• **GIVEN TEXT**
________________
Radiant panels: Radiant panels are a chilled ceiling technology that can provide heating and cooling. They are typically configured as flat metal panels or curved sails with water pipes that circulate chilled or hot water to the pipes to facilitate thermal conditioning of the occupied spaces. The energy transfer from the water to the metal panel is radiated downwards toward the building occupants. Radiant panels are beautifully expressive, modular, and customizable, and hence advantageous for meeting various applications. The intention with selecting radiant panels was to allow the HVAC diffusers to integrate with the existing beam systems and fit between the beam elements rather than having to punch through them. This could be done by suspending the panel elements. This would create the effect of a mosaic ceiling with interesting interplay between the natural wooden structural elements and the metallic mechanical systems. Below are inspiration images showing the complimentary nature of radiant panels in relation to architectural and structural design
Beyond the visual realm, it was important to develop an HVAC system that would be capable of meeting the conditioning needs of the various spaces in an efficient manner. Radiant panels have been documented to be more energy-efficient than traditional heating systems. They emit heat directly to objects and people in the room, rather than conditioning the air itself, which drives the high efficiency.
________________
• **WRITTEN REQUEST**
Extend the passage on radiant panels by a few sentences, picking up after its last sentence.

• **DATA SECTION**
________________
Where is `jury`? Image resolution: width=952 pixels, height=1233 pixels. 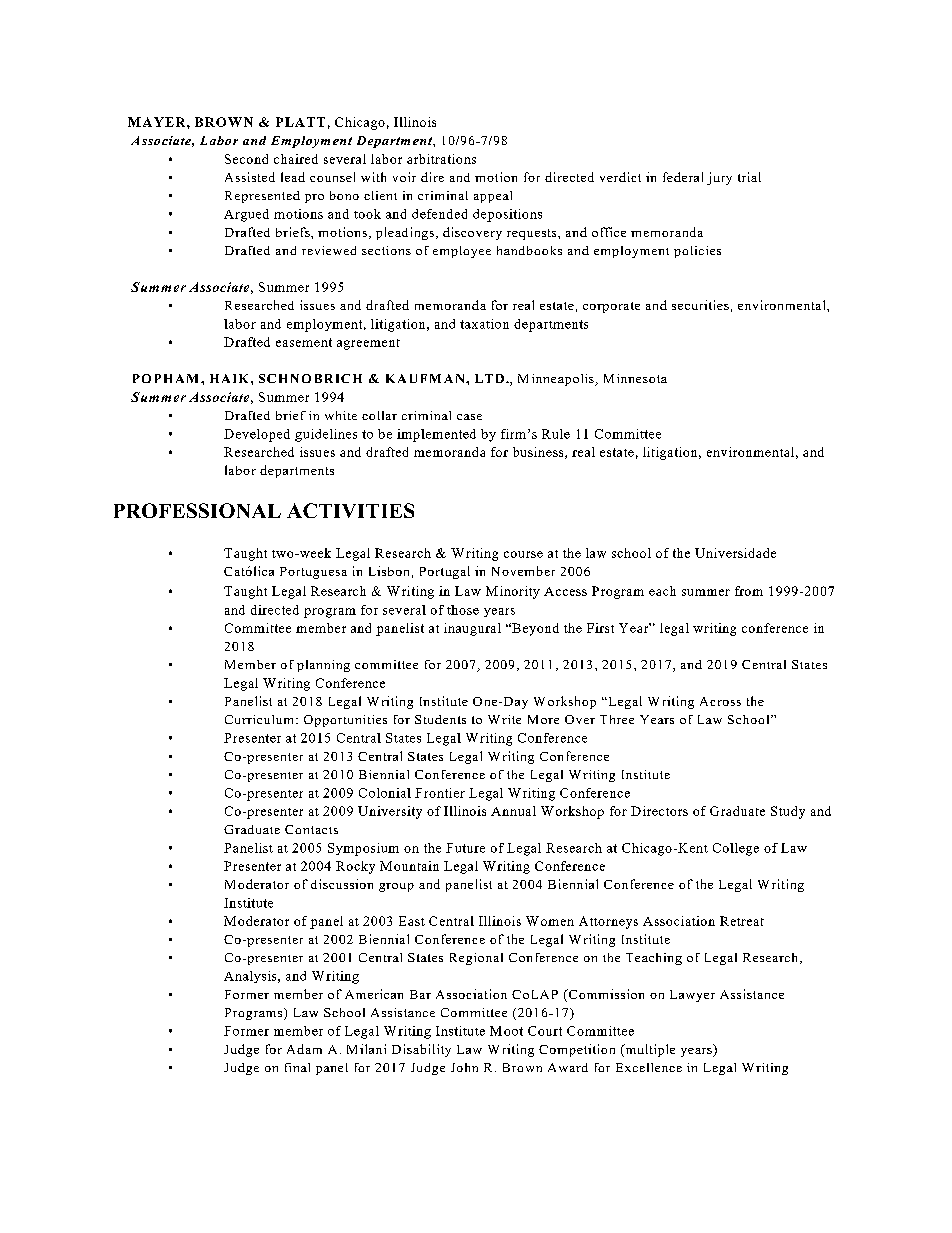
________________
• **OUTPUT BELOW**
Hybrid Ventilation with VAV and Operable Envelope and Roof elements: Do reduce the amount of mechanical ventilation required and thus reduce energy usage, I will compliment the HVAC system with hybrid ventilation leverage single-side and induced stack effect ventilation during periods of high wind conditions.
Thermal Mass Flooring: these elements harness energy from solar gains to provide passive heating and cooling in the atrium and common spaces.
HVAC Zones:
Before modeling in Revit, I made annotated sketches of the floor plans to assess optimal zonal divisions to sort the various spaces in zones which would experience similar conditions in solar gain and wind flow. The zones were determined by proximity to a particular facade as well as the building wing in which the space is located.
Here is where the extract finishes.